I’m just talking hypothetically. I don’t have any reason to believe HGH or any other steroid would help Manning’s recovery. But who knows, maybe they would? If so, would you be outraged if he used them to save his career, save his season?

There’s a real issue underlying his hypothetical. Over the past month, the National Football League Players Association has tussled with the NFL over an HGH testing regime. For the millionth time, we’re talking here about a test of dubious efficacy for a substance of uncertain benefits. All you really need to know is that the NFL stands squarely on the side of the World Anti-Doping Agency, which is an organization of shrieking, for-profit hysterics who still talk about banning caffeine. Nevertheless, HGH testing has been covered in the press primarily as a matter of union intransigence in the face of the league’s supposedly common-sensical wish to rid the game of the PED scourge. But for the million-and-first time, the performance-enhancing properties of HGH are still an open question, and more to the point, an NFL season without PEDs is an NFL season that ends about half-past mini-camp. (Back in August, when the league first announced plans to implement HGH testing, the lads at Pro Football Talk rightly said it was “more about public relations than anything else,” then bizarrely added that the NFL “deserves kudos”—as if policy should be graded on its effectiveness as brand management, not on its actual merits. C’mon, guys. Who let David Gergen into the press box?)
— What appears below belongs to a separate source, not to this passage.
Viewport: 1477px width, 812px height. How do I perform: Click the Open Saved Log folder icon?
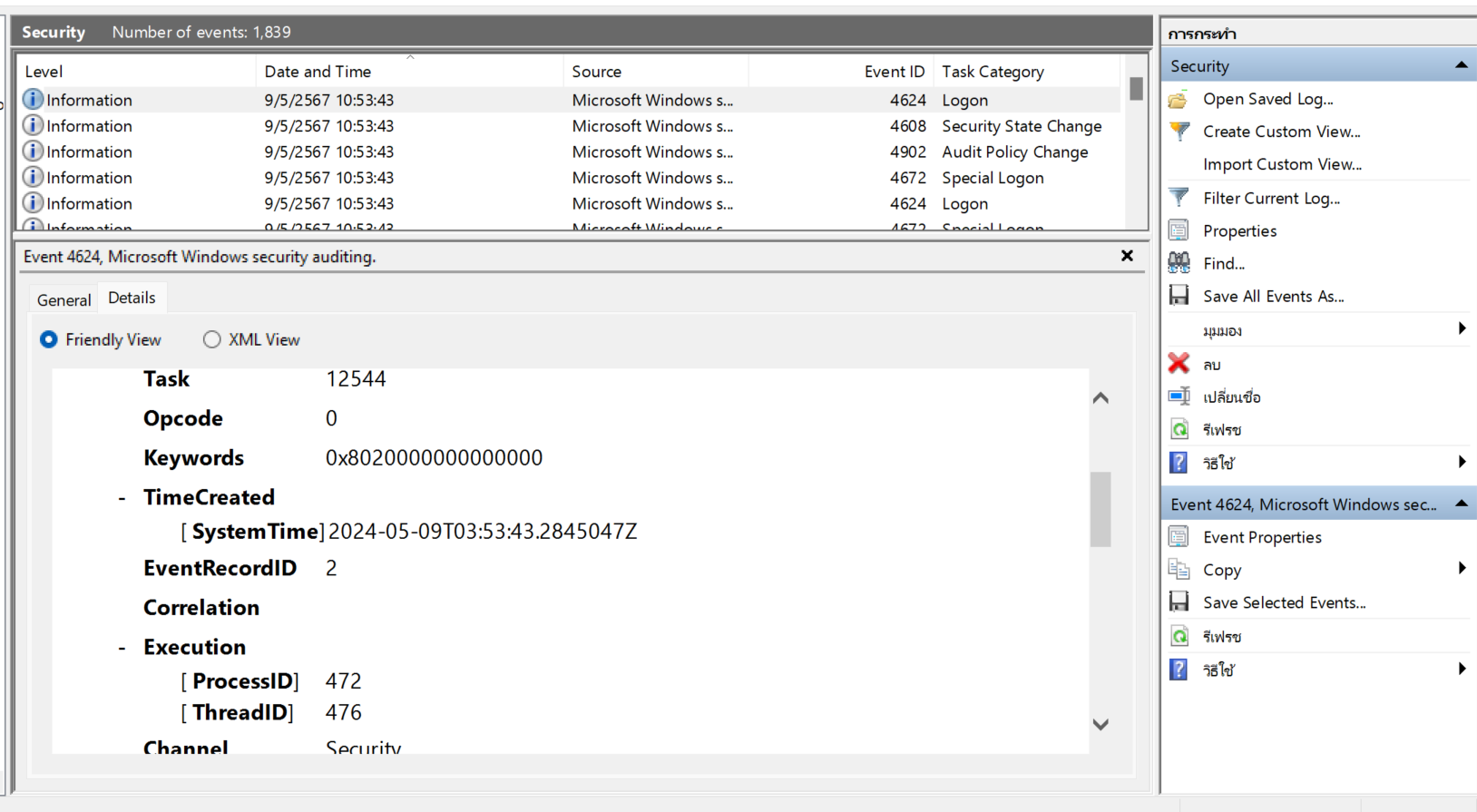(x=1179, y=100)
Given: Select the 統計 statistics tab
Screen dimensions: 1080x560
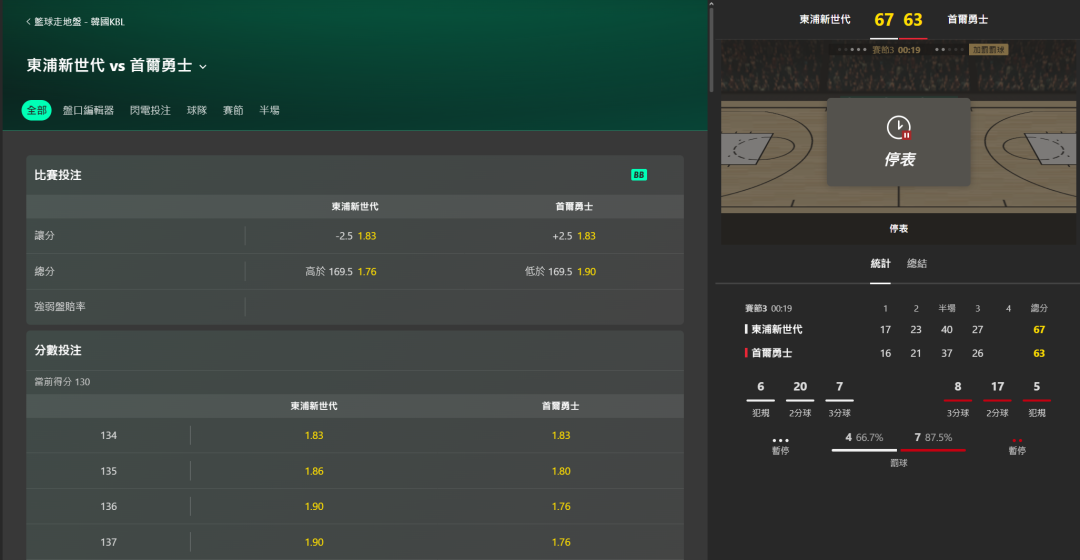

Of course, Whitlock is making a different argument here, and I think it’s a good one: What happens if we find out that this stuff works? How does anyone make the moral case against extending the career of the best quarterback in NFL history? We’ve come to terms with the use of cortisone, without which the NFL would cease to exist altogether. How much longer can we keep the PED argument on that vanishingly thin line between enhancement and simple maintenance? (An NFL career is basically an ongoing campaign in not getting killed. Anything—a needle prick in the elbow, say—that lets you take the field when you might otherwise sit is, ipso facto, performance enhancement.) According to Fox Sports, Manning flew to Europe for a stem-cell procedure that evidently didn’t work. All the tired old PED arguments are applicable here—it’s not “natural”; it’s an unfair advantage; it screws with the sanctity of the record books—but no one, that I’ve seen, has trotted them out. That’s a good thing, but it also tells me that sports types care about those arguments only to the extent that they can be fit into the prevailing hysterias of the day.